Type of join. Analogous to SQL joins of the same name:

  • inner: "inner join". Only keeps rows where values in the join column exist (match) in both dataset (effectively an intersection). Since it is guaranteed that each row has values from the left and right dataset, no new missing values (NaN) will be introduced.
  • left: "left (outer) join". Keep all rows from the left dataset, adding values from columns in the right dataset where rows match (in the join column). If no row on the right matches, the values of columns from the right will contain NaN values only.
  • right: "right (outer) join". Keep all rows from the right dataset, adding values from columns in the left dataset where rows match (in the join column). If no row on the left matches, the values of columns from the left will contain NaN values only.
  • outer: "full (outer) join". Keep all rows from both datasets. If a value in the join column doesn't match on either side, the values of columns from the non-matching side will be NaN.

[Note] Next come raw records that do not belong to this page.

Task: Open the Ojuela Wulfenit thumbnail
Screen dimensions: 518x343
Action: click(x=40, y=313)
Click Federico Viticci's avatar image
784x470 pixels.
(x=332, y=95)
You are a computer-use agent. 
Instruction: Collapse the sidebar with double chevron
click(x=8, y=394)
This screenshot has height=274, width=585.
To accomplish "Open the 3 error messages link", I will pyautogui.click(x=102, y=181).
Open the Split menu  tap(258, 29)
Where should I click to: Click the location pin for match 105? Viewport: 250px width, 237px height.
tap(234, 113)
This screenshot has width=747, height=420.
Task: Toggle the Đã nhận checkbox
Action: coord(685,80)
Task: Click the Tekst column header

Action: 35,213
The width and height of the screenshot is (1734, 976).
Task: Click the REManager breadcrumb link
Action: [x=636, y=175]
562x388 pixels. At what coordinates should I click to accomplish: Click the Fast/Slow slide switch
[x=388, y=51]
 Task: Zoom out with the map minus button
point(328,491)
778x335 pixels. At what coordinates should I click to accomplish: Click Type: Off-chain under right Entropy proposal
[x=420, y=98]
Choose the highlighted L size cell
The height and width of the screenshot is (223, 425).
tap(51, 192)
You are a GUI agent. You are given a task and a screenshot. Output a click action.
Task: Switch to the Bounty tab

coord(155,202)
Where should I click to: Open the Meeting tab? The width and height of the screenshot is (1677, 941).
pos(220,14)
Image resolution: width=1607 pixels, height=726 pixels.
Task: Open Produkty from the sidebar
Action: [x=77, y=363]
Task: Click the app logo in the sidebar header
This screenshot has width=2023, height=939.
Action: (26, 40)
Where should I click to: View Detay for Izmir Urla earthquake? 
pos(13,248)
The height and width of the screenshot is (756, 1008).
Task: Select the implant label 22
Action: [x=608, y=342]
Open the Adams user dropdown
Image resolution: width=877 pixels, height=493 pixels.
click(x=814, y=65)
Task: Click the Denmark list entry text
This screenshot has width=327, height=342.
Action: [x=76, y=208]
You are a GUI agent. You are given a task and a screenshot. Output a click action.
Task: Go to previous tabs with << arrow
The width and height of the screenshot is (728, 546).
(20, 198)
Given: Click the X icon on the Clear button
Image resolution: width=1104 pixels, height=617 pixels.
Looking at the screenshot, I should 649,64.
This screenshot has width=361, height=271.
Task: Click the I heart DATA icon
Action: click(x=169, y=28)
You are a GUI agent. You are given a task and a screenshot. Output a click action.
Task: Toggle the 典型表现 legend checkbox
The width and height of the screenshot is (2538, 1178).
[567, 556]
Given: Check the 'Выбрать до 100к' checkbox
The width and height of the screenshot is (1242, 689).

The most typical scenario is probably: "Keep my primary dataset left and add whatever information you can from dataset right". If this is the case, you'll want a left-join.

Must be one of: "left", "right", "outer", "inner"


left: string | null

Column or index in the left dataset whose values will be matched against the right. To use the row index instead of a column use "_index_", null, or simply omit this parameter.

Must be one of: "_index_", None


right: string | null

Column or index in the right dataset whose values will be matched against the left. To use the row index instead of a column use "_index_", null, or simply omit this parameter.

Must be one of: "_index_", None


suffixes: array[string] = ['_x', '_y']

Column name suffixes. Will be appended to any original column (name) that occurs in both datasets (other than the join columns themselves).